## [Work required]
Only the lines from the one that contains "Screen dimensions: 1456x819" through the final line of the entries should be repeated, exactly as written.

(Recorded data)
»»

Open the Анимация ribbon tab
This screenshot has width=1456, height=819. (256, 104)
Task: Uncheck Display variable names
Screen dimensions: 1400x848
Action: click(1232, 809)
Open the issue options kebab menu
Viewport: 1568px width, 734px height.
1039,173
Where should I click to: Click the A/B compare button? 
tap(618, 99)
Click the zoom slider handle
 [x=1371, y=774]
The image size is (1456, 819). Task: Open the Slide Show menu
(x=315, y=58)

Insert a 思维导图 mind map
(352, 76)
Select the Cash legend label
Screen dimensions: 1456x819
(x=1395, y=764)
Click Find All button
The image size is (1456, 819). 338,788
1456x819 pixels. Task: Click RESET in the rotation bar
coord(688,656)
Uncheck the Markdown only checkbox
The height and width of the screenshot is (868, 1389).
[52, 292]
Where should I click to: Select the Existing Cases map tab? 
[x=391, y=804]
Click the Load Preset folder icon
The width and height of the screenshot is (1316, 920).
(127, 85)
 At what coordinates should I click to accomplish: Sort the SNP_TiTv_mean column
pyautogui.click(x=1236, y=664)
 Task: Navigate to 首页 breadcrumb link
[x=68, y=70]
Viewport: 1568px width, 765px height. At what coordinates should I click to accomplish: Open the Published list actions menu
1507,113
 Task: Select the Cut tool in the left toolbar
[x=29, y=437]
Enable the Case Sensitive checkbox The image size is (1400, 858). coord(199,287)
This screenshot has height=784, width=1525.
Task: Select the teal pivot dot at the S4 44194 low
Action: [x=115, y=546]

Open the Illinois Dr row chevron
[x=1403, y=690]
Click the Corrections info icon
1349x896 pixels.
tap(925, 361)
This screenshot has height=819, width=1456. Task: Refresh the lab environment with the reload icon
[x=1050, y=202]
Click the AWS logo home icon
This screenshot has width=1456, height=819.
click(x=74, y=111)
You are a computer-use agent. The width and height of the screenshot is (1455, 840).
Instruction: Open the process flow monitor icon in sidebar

««

## [Solution]
Screen dimensions: 1456x819
(x=1395, y=764)
Click Find All button
The image size is (1456, 819). 338,788
1456x819 pixels. Task: Click RESET in the rotation bar
coord(688,656)
Uncheck the Markdown only checkbox
The height and width of the screenshot is (868, 1389).
[52, 292]
Where should I click to: Select the Existing Cases map tab? 
[x=391, y=804]
Click the Load Preset folder icon
The width and height of the screenshot is (1316, 920).
(127, 85)
 At what coordinates should I click to accomplish: Sort the SNP_TiTv_mean column
pyautogui.click(x=1236, y=664)
 Task: Navigate to 首页 breadcrumb link
[x=68, y=70]
Viewport: 1568px width, 765px height. At what coordinates should I click to accomplish: Open the Published list actions menu
1507,113
 Task: Select the Cut tool in the left toolbar
[x=29, y=437]
Enable the Case Sensitive checkbox The image size is (1400, 858). coord(199,287)
This screenshot has height=784, width=1525.
Task: Select the teal pivot dot at the S4 44194 low
Action: [x=115, y=546]

Open the Illinois Dr row chevron
[x=1403, y=690]
Click the Corrections info icon
1349x896 pixels.
tap(925, 361)
This screenshot has height=819, width=1456. Task: Refresh the lab environment with the reload icon
[x=1050, y=202]
Click the AWS logo home icon
This screenshot has width=1456, height=819.
click(x=74, y=111)
You are a computer-use agent. The width and height of the screenshot is (1455, 840).
Instruction: Open the process flow monitor icon in sidebar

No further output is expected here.